WHAT IS BEING ASKED:
Lay out each line of the material below as a Markdown table with two columns, Row and Line, skipping any blank lines.

INFORMATION SUPPLIED:
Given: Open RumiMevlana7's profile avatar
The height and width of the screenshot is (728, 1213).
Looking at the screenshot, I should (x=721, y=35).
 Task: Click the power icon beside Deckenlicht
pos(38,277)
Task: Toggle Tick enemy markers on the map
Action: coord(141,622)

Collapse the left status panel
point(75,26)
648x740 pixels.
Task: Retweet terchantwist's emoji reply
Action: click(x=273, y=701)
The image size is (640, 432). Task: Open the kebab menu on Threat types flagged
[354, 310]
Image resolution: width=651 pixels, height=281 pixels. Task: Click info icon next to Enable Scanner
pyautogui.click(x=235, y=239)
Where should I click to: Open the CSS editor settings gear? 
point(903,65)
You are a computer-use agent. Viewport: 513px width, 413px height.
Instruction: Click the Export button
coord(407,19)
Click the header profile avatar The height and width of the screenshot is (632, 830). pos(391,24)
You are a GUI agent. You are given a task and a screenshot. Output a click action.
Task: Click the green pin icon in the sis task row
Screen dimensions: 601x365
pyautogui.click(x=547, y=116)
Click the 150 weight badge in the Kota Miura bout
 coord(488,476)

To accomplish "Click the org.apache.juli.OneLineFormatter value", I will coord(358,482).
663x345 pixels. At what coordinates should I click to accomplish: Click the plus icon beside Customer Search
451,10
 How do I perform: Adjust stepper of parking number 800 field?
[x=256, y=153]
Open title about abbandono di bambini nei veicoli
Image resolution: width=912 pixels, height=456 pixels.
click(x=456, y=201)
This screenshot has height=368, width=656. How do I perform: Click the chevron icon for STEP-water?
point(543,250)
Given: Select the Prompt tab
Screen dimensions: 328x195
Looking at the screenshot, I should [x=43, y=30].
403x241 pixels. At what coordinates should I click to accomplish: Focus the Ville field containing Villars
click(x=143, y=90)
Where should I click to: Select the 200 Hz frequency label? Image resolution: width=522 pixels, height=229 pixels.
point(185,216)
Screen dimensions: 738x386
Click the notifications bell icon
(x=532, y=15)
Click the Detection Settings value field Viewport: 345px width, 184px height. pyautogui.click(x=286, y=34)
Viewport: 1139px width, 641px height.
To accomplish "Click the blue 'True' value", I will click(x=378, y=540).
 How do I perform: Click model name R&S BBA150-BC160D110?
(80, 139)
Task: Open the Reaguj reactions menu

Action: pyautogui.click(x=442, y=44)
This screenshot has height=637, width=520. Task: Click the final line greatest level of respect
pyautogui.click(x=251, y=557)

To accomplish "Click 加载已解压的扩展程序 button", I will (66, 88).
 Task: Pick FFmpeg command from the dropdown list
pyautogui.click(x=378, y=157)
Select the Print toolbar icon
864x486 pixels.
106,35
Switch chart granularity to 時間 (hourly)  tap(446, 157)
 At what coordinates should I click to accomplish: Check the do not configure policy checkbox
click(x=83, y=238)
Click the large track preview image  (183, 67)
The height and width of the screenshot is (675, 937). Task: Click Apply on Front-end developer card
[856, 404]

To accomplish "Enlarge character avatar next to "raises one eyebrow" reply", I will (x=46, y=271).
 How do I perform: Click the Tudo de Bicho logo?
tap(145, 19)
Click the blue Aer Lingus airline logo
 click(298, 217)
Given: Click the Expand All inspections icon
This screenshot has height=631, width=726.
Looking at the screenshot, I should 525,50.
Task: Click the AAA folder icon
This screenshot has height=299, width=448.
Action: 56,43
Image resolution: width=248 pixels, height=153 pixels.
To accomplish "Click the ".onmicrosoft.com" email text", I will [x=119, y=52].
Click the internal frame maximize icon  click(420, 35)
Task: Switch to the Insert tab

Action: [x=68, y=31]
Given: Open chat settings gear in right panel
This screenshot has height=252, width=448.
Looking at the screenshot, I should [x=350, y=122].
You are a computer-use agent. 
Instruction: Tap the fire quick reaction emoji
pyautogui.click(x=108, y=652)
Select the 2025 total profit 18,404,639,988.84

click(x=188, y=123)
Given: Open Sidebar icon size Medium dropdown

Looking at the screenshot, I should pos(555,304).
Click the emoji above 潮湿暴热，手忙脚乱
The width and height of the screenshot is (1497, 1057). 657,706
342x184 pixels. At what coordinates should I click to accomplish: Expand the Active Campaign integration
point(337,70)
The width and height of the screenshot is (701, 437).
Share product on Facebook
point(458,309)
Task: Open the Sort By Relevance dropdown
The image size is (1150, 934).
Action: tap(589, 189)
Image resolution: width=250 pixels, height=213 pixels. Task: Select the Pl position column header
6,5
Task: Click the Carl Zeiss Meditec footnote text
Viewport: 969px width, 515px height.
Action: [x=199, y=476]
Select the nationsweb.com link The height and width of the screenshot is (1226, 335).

THE ANSWER:
| Row | Line |
|---|---|
| 1 | Given: Open RumiMevlana7's profile avatar |
| 2 | The height and width of the screenshot is (728, 1213). |
| 3 | Looking at the screenshot, I should (x=721, y=35). |
| 4 |  Task: Click the power icon beside Deckenlicht |
| 5 | pos(38,277) |
| 6 | Task: Toggle Tick enemy markers on the map |
| 7 | Action: coord(141,622) |
| 8 | Collapse the left status panel |
| 9 | point(75,26) |
| 10 | 648x740 pixels. |
| 11 | Task: Retweet terchantwist's emoji reply |
| 12 | Action: click(x=273, y=701) |
| 13 | The image size is (640, 432). Task: Open the kebab menu on Threat types flagged |
| 14 | [354, 310] |
| 15 | Image resolution: width=651 pixels, height=281 pixels. Task: Click info icon next to Enable Scanner |
| 16 | pyautogui.click(x=235, y=239) |
| 17 | Where should I click to: Open the CSS editor settings gear?  |
| 18 | point(903,65) |
| 19 | You are a computer-use agent. Viewport: 513px width, 413px height. |
| 20 | Instruction: Click the Export button |
| 21 | coord(407,19) |
| 22 | Click the header profile avatar The height and width of the screenshot is (632, 830). pos(391,24) |
| 23 | You are a GUI agent. You are given a task and a screenshot. Output a click action. |
| 24 | Task: Click the green pin icon in the sis task row |
| 25 | Screen dimensions: 601x365 |
| 26 | pyautogui.click(x=547, y=116) |
| 27 | Click the 150 weight badge in the Kota Miura bout |
| 28 |  coord(488,476) |
| 29 | To accomplish "Click the org.apache.juli.OneLineFormatter value", I will coord(358,482). |
| 30 | 663x345 pixels. At what coordinates should I click to accomplish: Click the plus icon beside Customer Search |
| 31 | 451,10 |
| 32 |  How do I perform: Adjust stepper of parking number 800 field? |
| 33 | [x=256, y=153] |
| 34 | Open title about abbandono di bambini nei veicoli |
| 35 | Image resolution: width=912 pixels, height=456 pixels. |
| 36 | click(x=456, y=201) |
| 37 | This screenshot has height=368, width=656. How do I perform: Click the chevron icon for STEP-water? |
| 38 | point(543,250) |
| 39 | Given: Select the Prompt tab |
| 40 | Screen dimensions: 328x195 |
| 41 | Looking at the screenshot, I should [x=43, y=30]. |
| 42 | 403x241 pixels. At what coordinates should I click to accomplish: Focus the Ville field containing Villars |
| 43 | click(x=143, y=90) |
| 44 | Where should I click to: Select the 200 Hz frequency label? Image resolution: width=522 pixels, height=229 pixels. |
| 45 | point(185,216) |
| 46 | Screen dimensions: 738x386 |
| 47 | Click the notifications bell icon |
| 48 | (x=532, y=15) |
| 49 | Click the Detection Settings value field Viewport: 345px width, 184px height. pyautogui.click(x=286, y=34) |
| 50 | Viewport: 1139px width, 641px height. |
| 51 | To accomplish "Click the blue 'True' value", I will click(x=378, y=540). |
| 52 |  How do I perform: Click model name R&S BBA150-BC160D110? |
| 53 | (80, 139) |
| 54 | Task: Open the Reaguj reactions menu |
| 55 | Action: pyautogui.click(x=442, y=44) |
| 56 | This screenshot has height=637, width=520. Task: Click the final line greatest level of respect |
| 57 | pyautogui.click(x=251, y=557) |
| 58 | To accomplish "Click 加载已解压的扩展程序 button", I will (66, 88). |
| 59 |  Task: Pick FFmpeg command from the dropdown list |
| 60 | pyautogui.click(x=378, y=157) |
| 61 | Select the Print toolbar icon |
| 62 | 864x486 pixels. |
| 63 | 106,35 |
| 64 | Switch chart granularity to 時間 (hourly)  tap(446, 157) |
| 65 |  At what coordinates should I click to accomplish: Check the do not configure policy checkbox |
| 66 | click(x=83, y=238) |
| 67 | Click the large track preview image  (183, 67) |
| 68 | The height and width of the screenshot is (675, 937). Task: Click Apply on Front-end developer card |
| 69 | [856, 404] |
| 70 | To accomplish "Enlarge character avatar next to "raises one eyebrow" reply", I will (x=46, y=271). |
| 71 |  How do I perform: Click the Tudo de Bicho logo? |
| 72 | tap(145, 19) |
| 73 | Click the blue Aer Lingus airline logo |
| 74 |  click(298, 217) |
| 75 | Given: Click the Expand All inspections icon |
| 76 | This screenshot has height=631, width=726. |
| 77 | Looking at the screenshot, I should 525,50. |
| 78 | Task: Click the AAA folder icon |
| 79 | This screenshot has height=299, width=448. |
| 80 | Action: 56,43 |
| 81 | Image resolution: width=248 pixels, height=153 pixels. |
| 82 | To accomplish "Click the ".onmicrosoft.com" email text", I will [x=119, y=52]. |
| 83 | Click the internal frame maximize icon  click(420, 35) |
| 84 | Task: Switch to the Insert tab |
| 85 | Action: [x=68, y=31] |
| 86 | Given: Open chat settings gear in right panel |
| 87 | This screenshot has height=252, width=448. |
| 88 | Looking at the screenshot, I should [x=350, y=122]. |
| 89 | You are a computer-use agent.  |
| 90 | Instruction: Tap the fire quick reaction emoji |
| 91 | pyautogui.click(x=108, y=652) |
| 92 | Select the 2025 total profit 18,404,639,988.84 |
| 93 | click(x=188, y=123) |
| 94 | Given: Open Sidebar icon size Medium dropdown |
| 95 | Looking at the screenshot, I should pos(555,304). |
| 96 | Click the emoji above 潮湿暴热，手忙脚乱 |
| 97 | The width and height of the screenshot is (1497, 1057). 657,706 |
| 98 | 342x184 pixels. At what coordinates should I click to accomplish: Expand the Active Campaign integration |
| 99 | point(337,70) |
| 100 | The width and height of the screenshot is (701, 437). |
| 101 | Share product on Facebook |
| 102 | point(458,309) |
| 103 | Task: Open the Sort By Relevance dropdown |
| 104 | The image size is (1150, 934). |
| 105 | Action: tap(589, 189) |
| 106 | Image resolution: width=250 pixels, height=213 pixels. Task: Select the Pl position column header |
| 107 | 6,5 |
| 108 | Task: Click the Carl Zeiss Meditec footnote text |
| 109 | Viewport: 969px width, 515px height. |
| 110 | Action: [x=199, y=476] |
| 111 | Select the nationsweb.com link The height and width of the screenshot is (1226, 335). |